▶ _Stated task_: Update the records below by changing "screenshot" to "screen capture" and keep every other part the same.

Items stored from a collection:
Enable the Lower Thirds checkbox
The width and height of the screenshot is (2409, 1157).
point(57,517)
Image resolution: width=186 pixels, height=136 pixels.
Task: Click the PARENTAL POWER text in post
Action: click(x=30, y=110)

▶ _Output for this exercise_:
Enable the Lower Thirds checkbox
The width and height of the screen capture is (2409, 1157).
point(57,517)
Image resolution: width=186 pixels, height=136 pixels.
Task: Click the PARENTAL POWER text in post
Action: click(x=30, y=110)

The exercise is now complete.